Gold and silver are set to be less sensitive to dollar appreciation

Speculative length for metals and crude oil increased last week. Despite this increase, speculative length remains well below that of the past few months. Gold has seen net speculative length on COMEX rise from 29.8% of open interest (OI) to 31.7% — still well below the 42% of OI seen in Sep 2009. The net speculative long position now stands at 622 tonnes — 300 tonnes lower than the highs reached in October 2009.

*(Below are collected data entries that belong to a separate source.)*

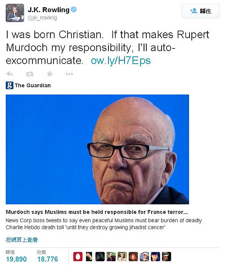Image resolution: width=225 pixels, height=268 pixels.
Task: Click the J.K. Rowling display name
Action: click(49, 10)
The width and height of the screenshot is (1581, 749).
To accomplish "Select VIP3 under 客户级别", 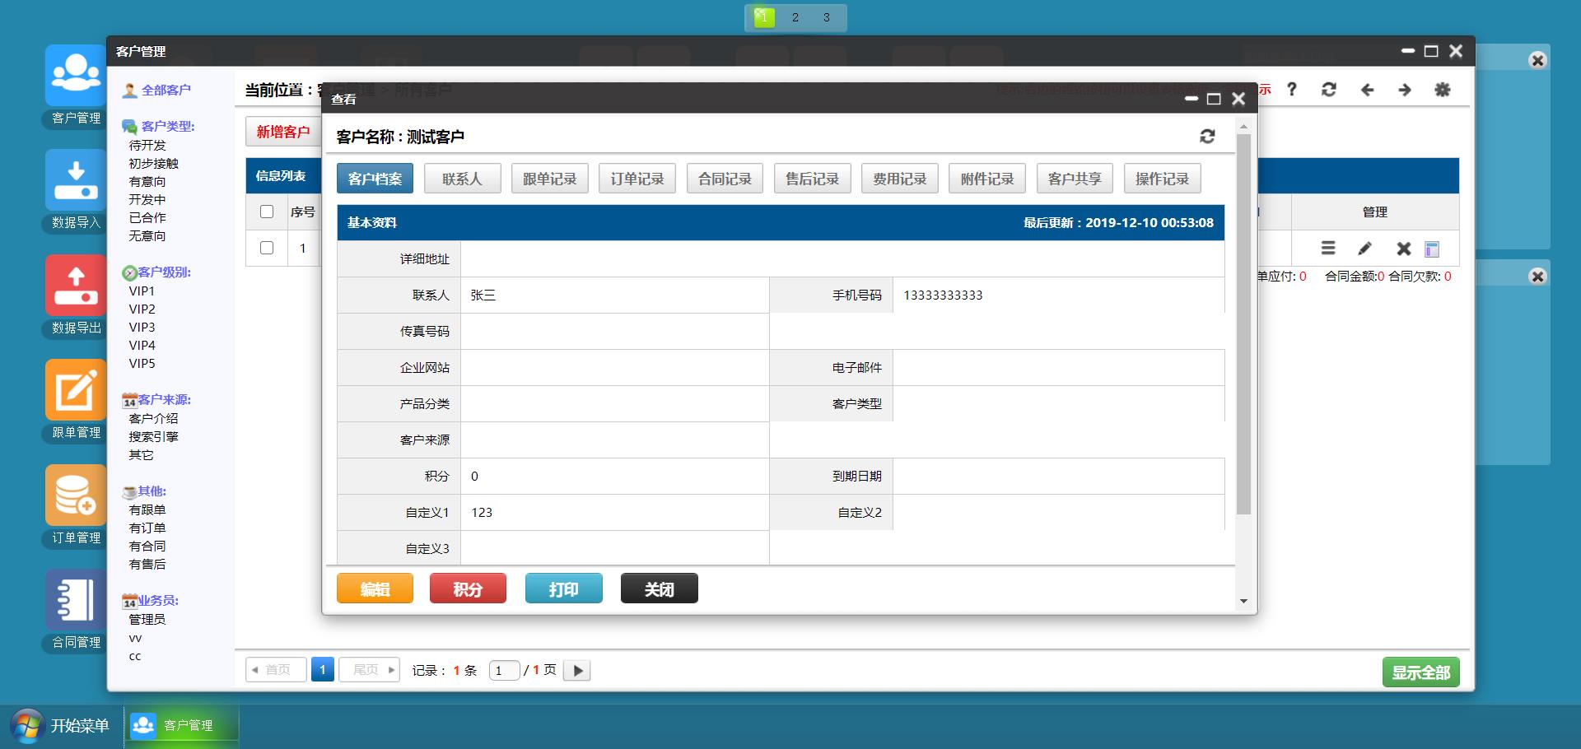I will 142,328.
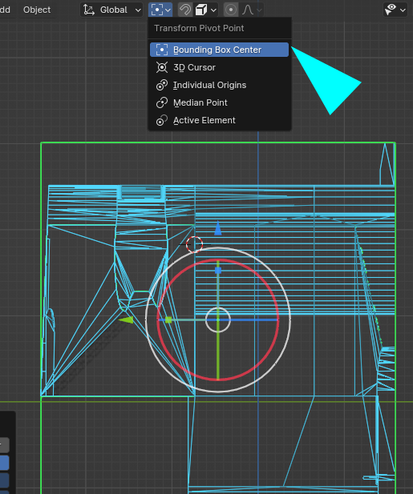Click the blue scale square handle
Screen dimensions: 413x494
click(x=218, y=271)

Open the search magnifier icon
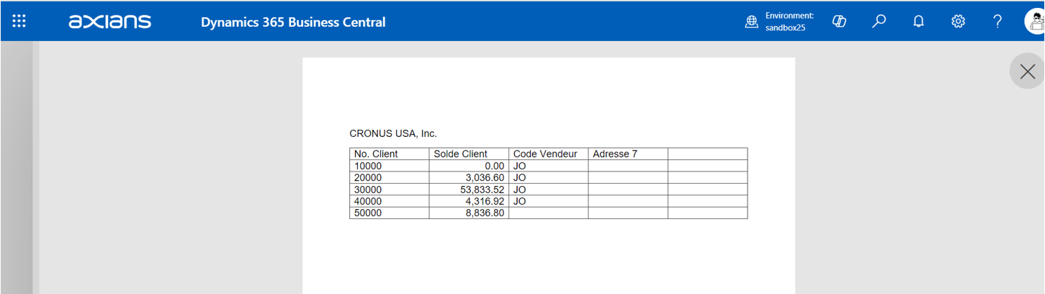coord(878,22)
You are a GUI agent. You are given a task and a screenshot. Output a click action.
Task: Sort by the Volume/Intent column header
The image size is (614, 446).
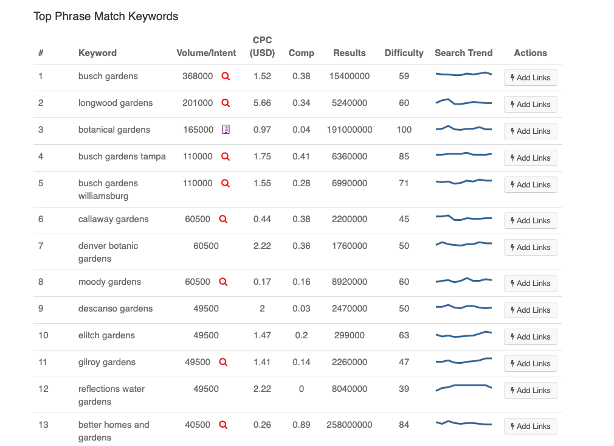(206, 53)
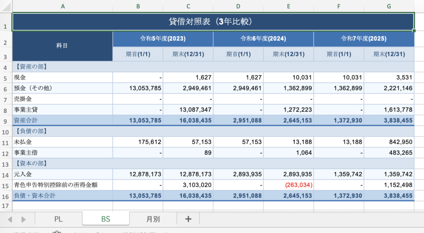Click the column G header

389,6
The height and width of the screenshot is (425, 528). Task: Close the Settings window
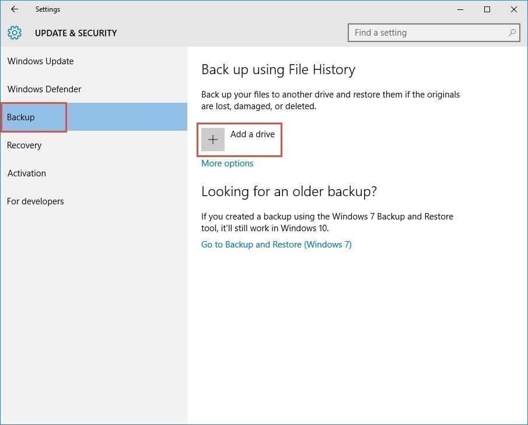513,9
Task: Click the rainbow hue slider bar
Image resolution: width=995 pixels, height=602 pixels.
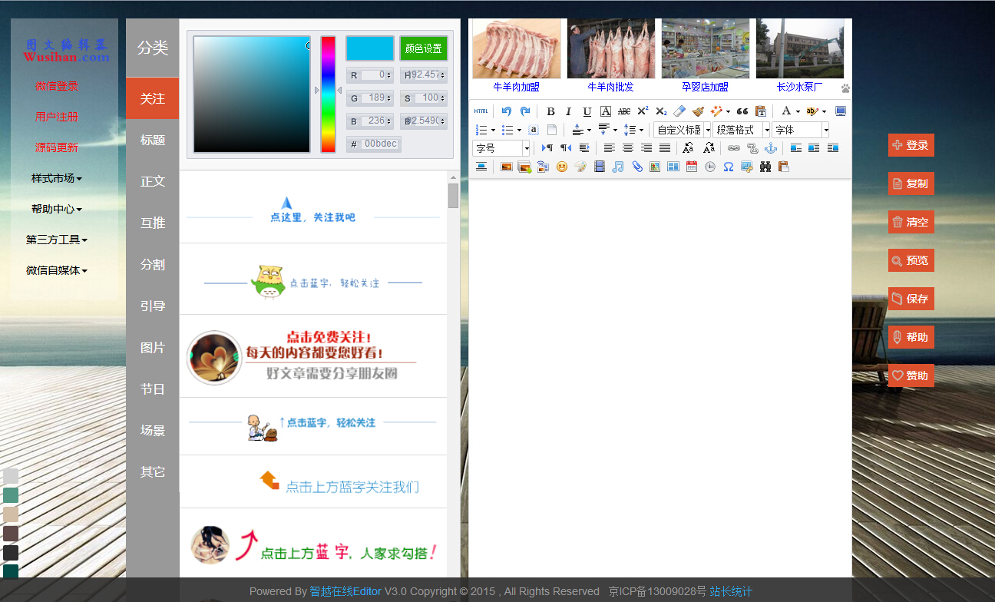Action: [328, 94]
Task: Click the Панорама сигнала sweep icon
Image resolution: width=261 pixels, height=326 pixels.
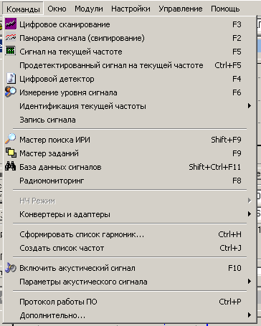Action: (x=11, y=37)
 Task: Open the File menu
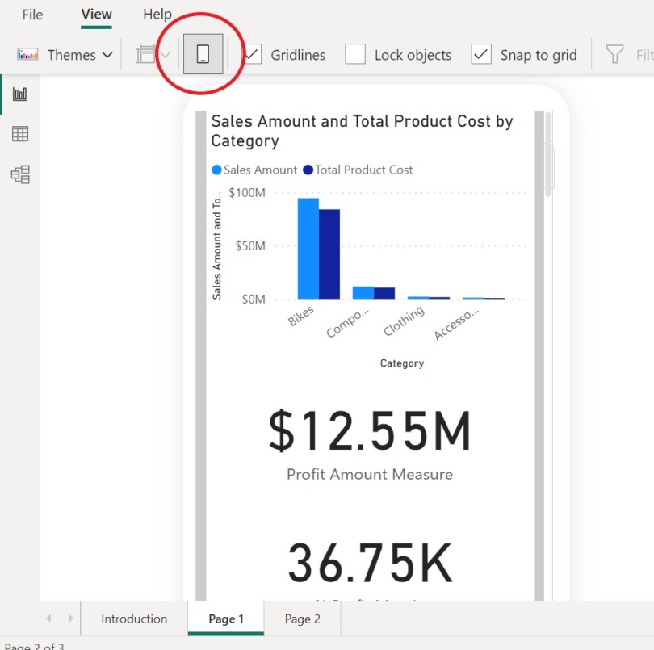tap(32, 14)
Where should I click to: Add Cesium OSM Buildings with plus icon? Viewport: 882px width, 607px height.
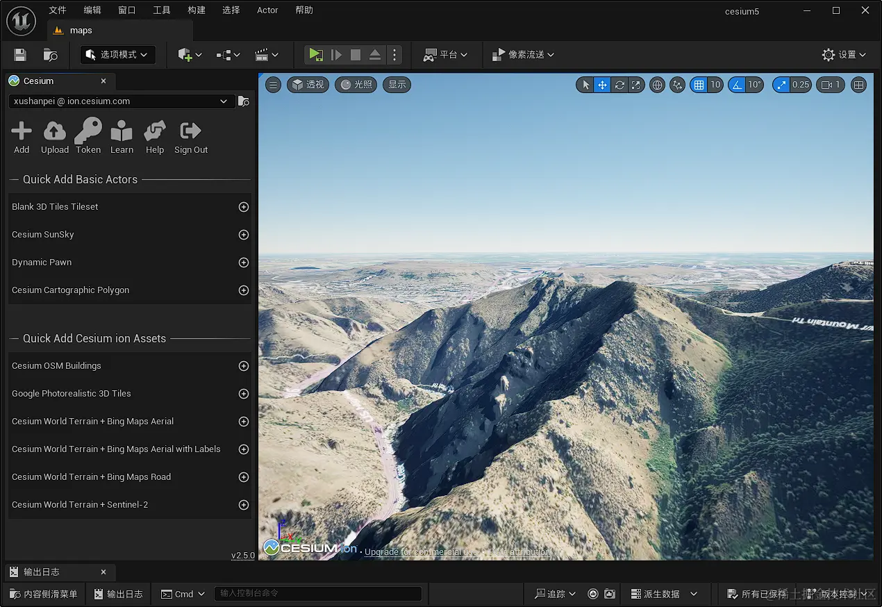pyautogui.click(x=244, y=366)
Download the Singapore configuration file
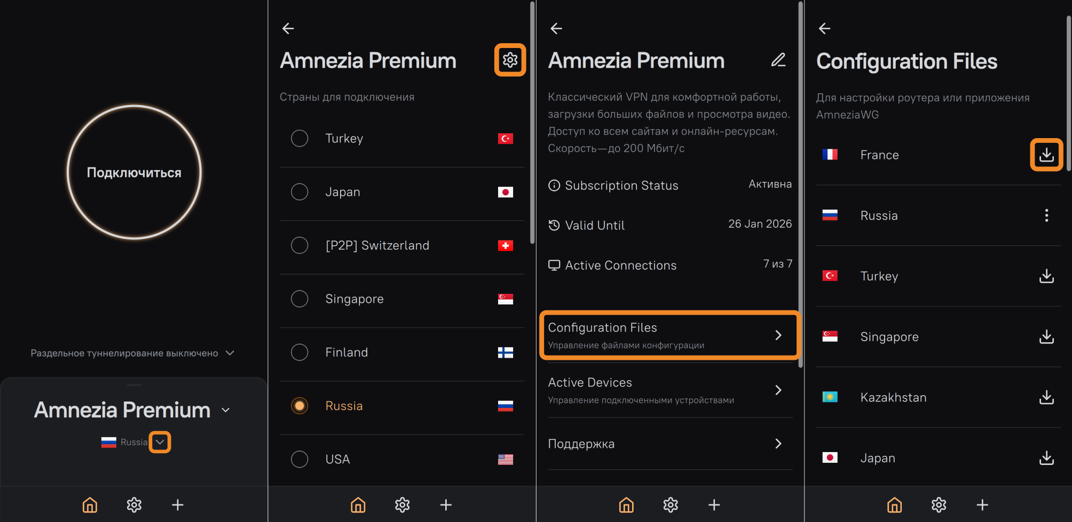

For silver, the picture is similar — speculative length is only marginally higher, at 17.3% of OI (16.1% the previous week). For gold and silver, the relatively low level of speculative interest
indicates that both metals are set to be less sensitive to dollar appreciation than dollar depreciation. We expect more strength in the dollar in the next few weeks (initial target at $1.30 against the euro). Because speculative length is low and we expect more dollar strength, I still favour gold and silver in Malaysia. Likely would look for a large rally in gold and silver ( in dollar terms) once the dollar starts to depreciate again.

WTI crude saw speculative interest rise from 3.2% of OI to 5.3% last week. The speculative length in WTI does not look overextended yet, but we may be getting closer to this level. Speculative length reached 10.4% of OI in January before prices declined from $84 to $70. Average speculative length as a percent of OI over the past 12 months was 3.7%.